Ces commentaires ont été faits dans le cadre d’une déclaration conjointe du directeur général de l’Organisation mondiale de la Santé, le Dr Tedros Adhanom Ghebreyesus, du secrétaire général adjoint aux affaires humanitaires et coordonnateur des secours d’urgence des Nations Unies, Mark Lowcock, de la directrice exécutive de l’UNICEF, Henrietta Fore, et du directeur exécutif du programme alimentaire mondial, David Beasley, qui a été publiée cette semaine, à l’occasion de la première année écoulée depuis le début de la flambée actuelle d’Ebola en République démocratique du Congo (RDC). 

Depuis le 1er août de l’année dernière, près de 2 700 cas d’Ebola ont été rapportés, avec 1 790 décès signalés jusqu’au 28 juillet 2019. Au cours des dernières semaines, les premiers cas de la maladie ont été confirmés à Goma, une ville d’environ un million d’habitants.
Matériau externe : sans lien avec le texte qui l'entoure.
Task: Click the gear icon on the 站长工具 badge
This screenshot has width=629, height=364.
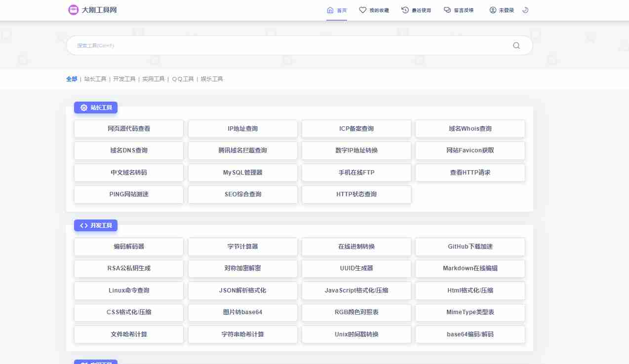Action: pyautogui.click(x=84, y=108)
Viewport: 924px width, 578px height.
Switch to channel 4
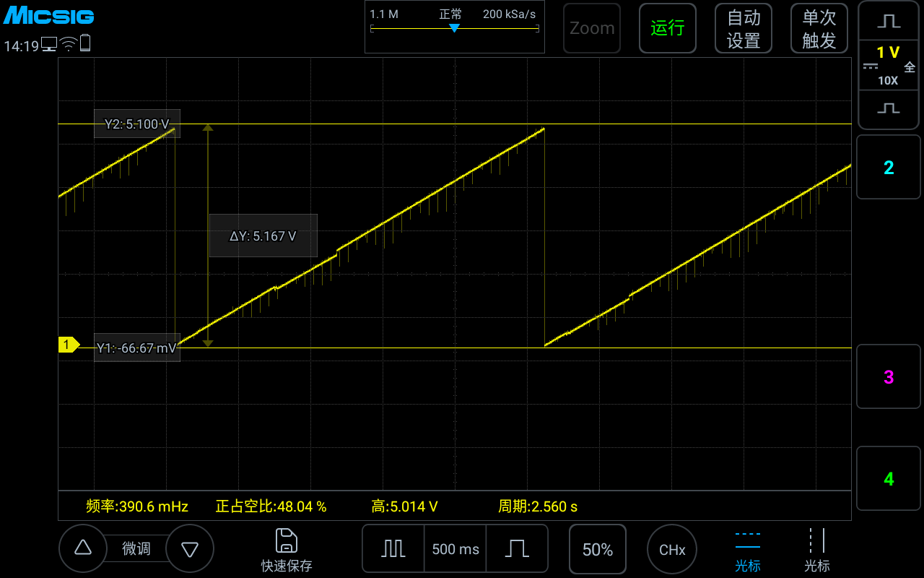[889, 478]
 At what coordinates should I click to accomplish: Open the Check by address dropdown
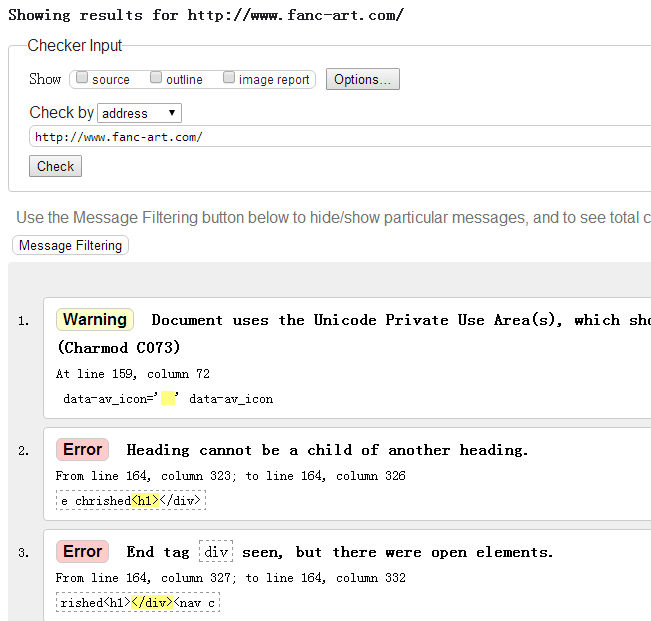coord(140,113)
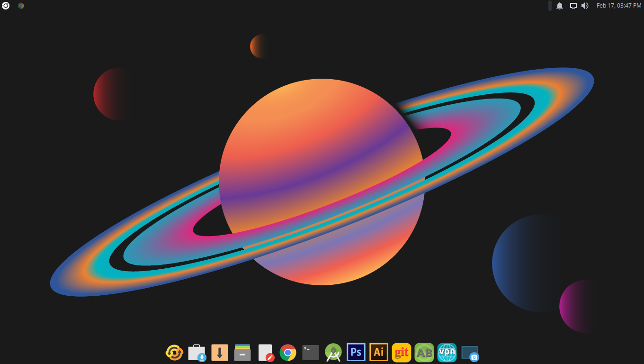Image resolution: width=644 pixels, height=364 pixels.
Task: Launch the git app in the dock
Action: (x=402, y=353)
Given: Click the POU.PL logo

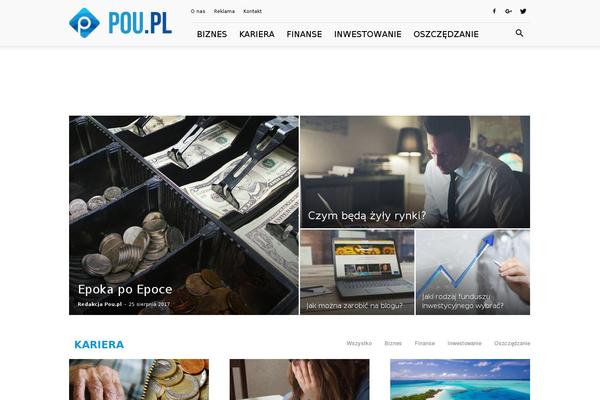Looking at the screenshot, I should point(121,23).
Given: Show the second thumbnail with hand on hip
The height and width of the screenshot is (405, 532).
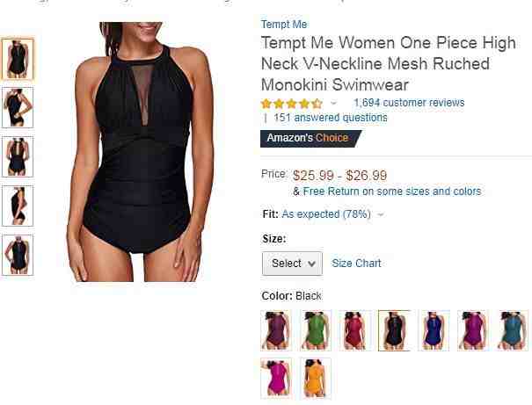Looking at the screenshot, I should pos(18,107).
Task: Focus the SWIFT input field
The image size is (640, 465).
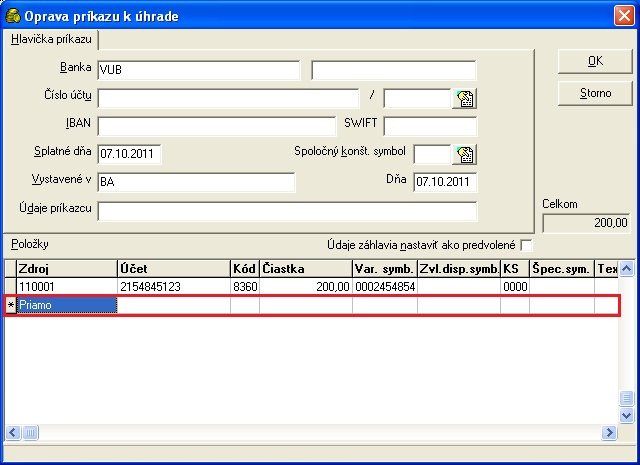Action: 429,126
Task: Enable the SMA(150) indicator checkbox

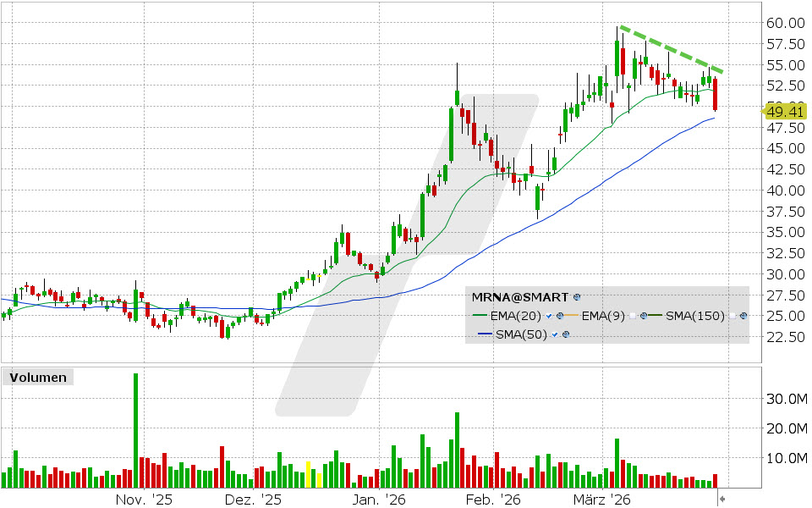Action: tap(732, 315)
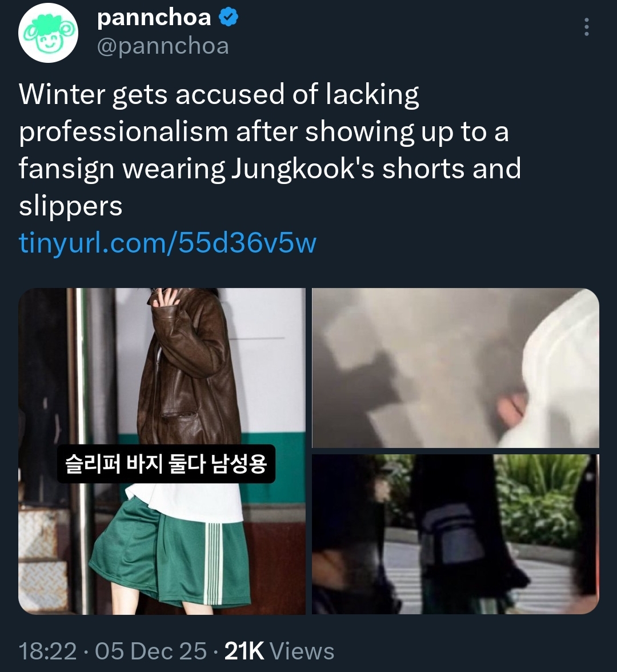
Task: Open the dark photo with green plants
Action: tap(455, 534)
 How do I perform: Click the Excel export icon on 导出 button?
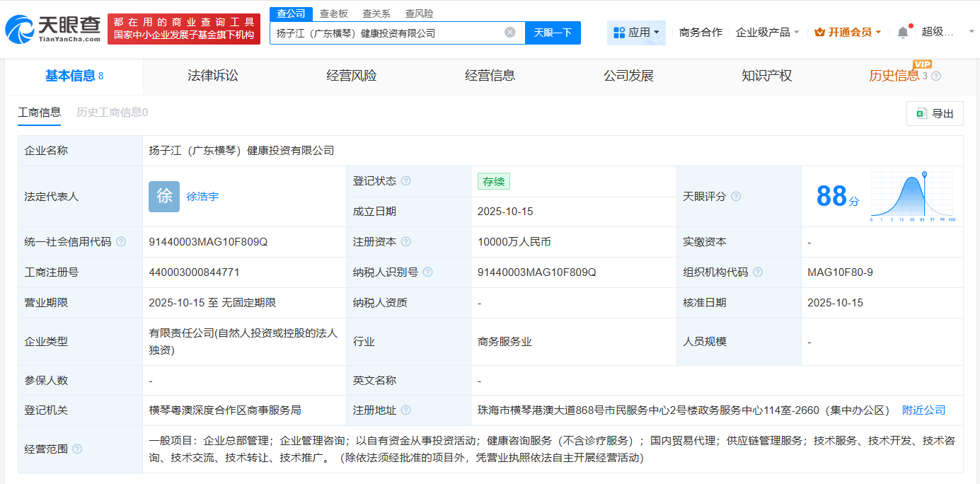tap(922, 113)

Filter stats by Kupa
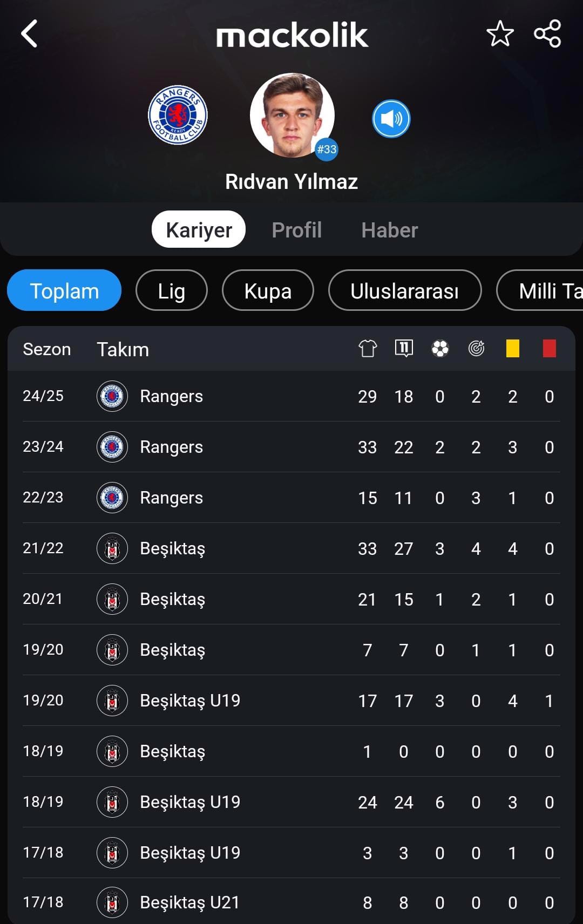click(x=268, y=290)
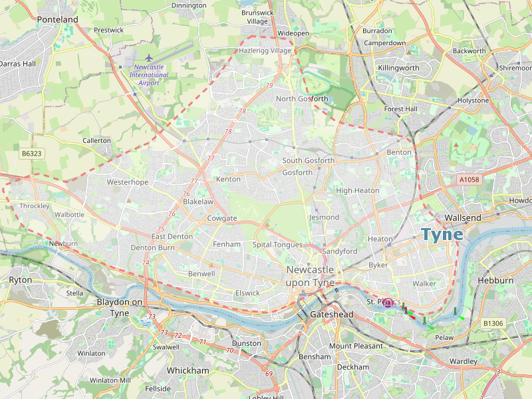Click the green buoy marker north of Pelaw
This screenshot has width=532, height=399.
click(x=424, y=321)
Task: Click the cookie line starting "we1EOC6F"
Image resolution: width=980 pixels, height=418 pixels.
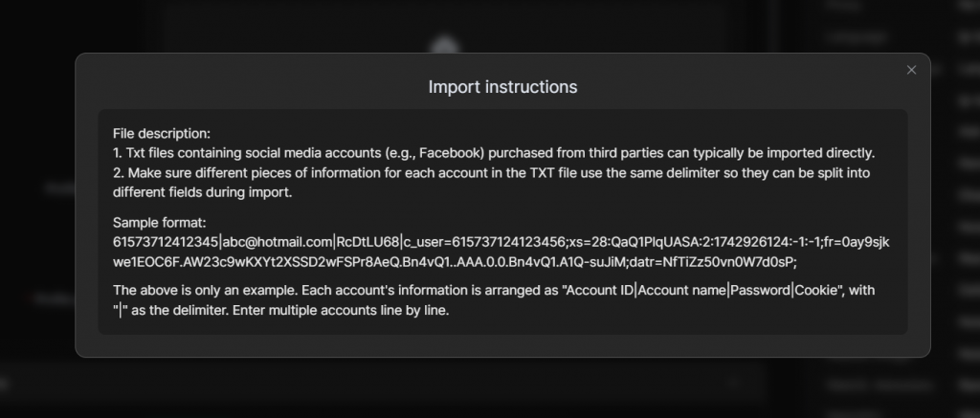Action: (x=455, y=262)
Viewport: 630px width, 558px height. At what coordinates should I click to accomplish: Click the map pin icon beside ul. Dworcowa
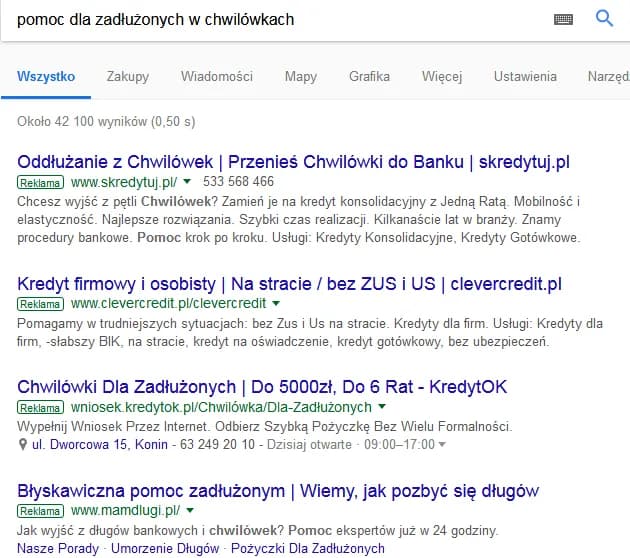tap(22, 444)
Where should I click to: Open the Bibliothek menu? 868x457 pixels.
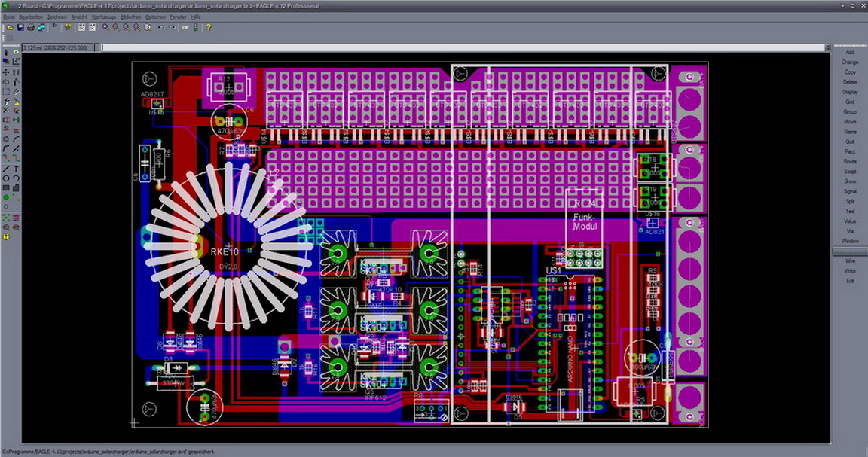coord(130,16)
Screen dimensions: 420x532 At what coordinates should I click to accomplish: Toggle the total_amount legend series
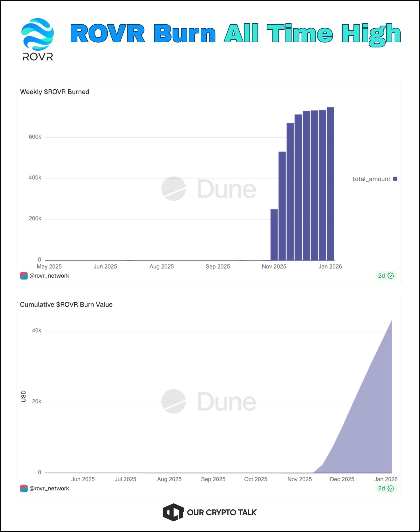point(371,179)
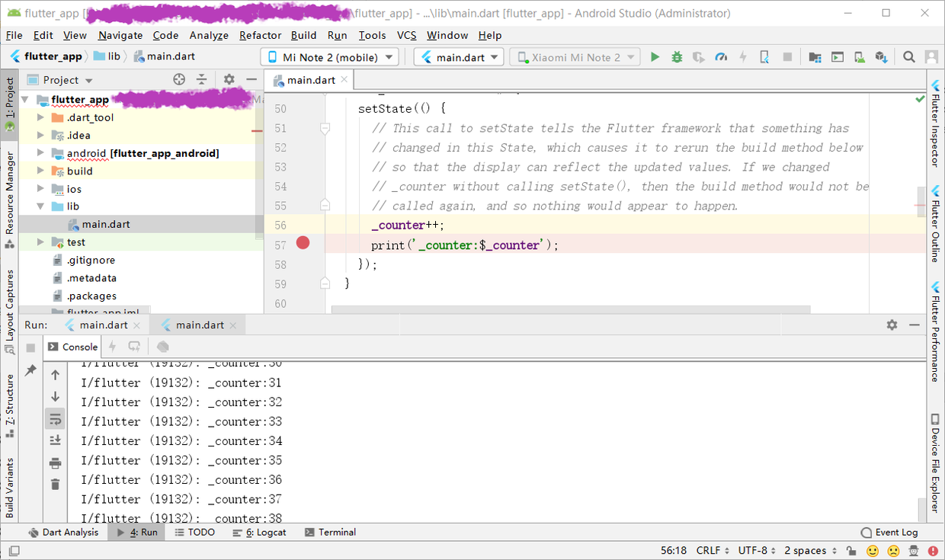Open Run panel settings gear

tap(892, 325)
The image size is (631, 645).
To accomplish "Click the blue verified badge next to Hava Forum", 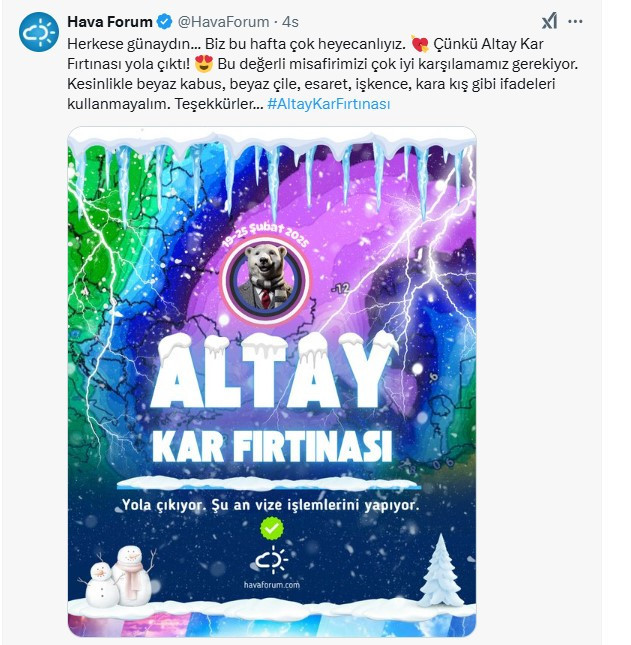I will pyautogui.click(x=165, y=21).
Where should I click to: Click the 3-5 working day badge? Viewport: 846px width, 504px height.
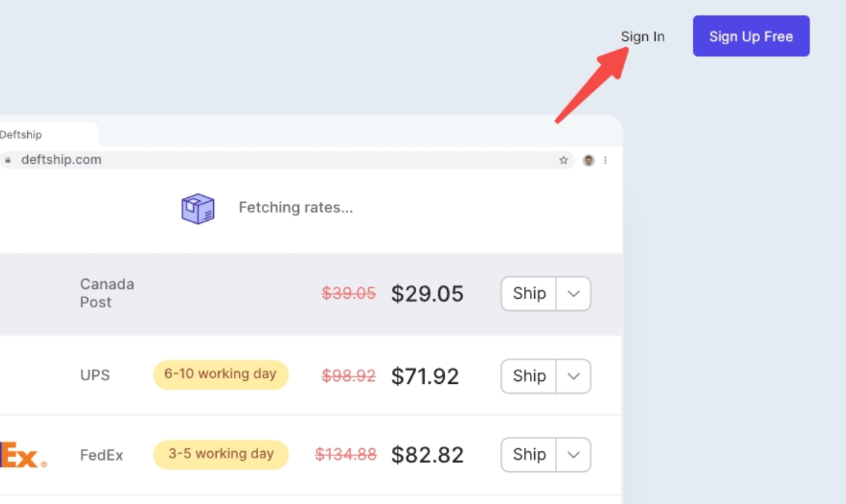tap(221, 455)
Les autorités affirment que la transmission dans ce centre de population dense souligne le « risque tout à fait réel » de nouvelle propagation de la maladie. 

Les dirigeants du domaine de la santé ont exhorté la communauté internationale à apporter davantage de soutien dans la lutte contre la flambée. « Dans cette phase déterminante, nous réaffirmons notre engagement collectif envers les habitants de la RDC ; nous déplorons la perte des personnes décédées et lançons un appel à la solidarité pour mettre un terme à cette flambée », ont-ils ajouté.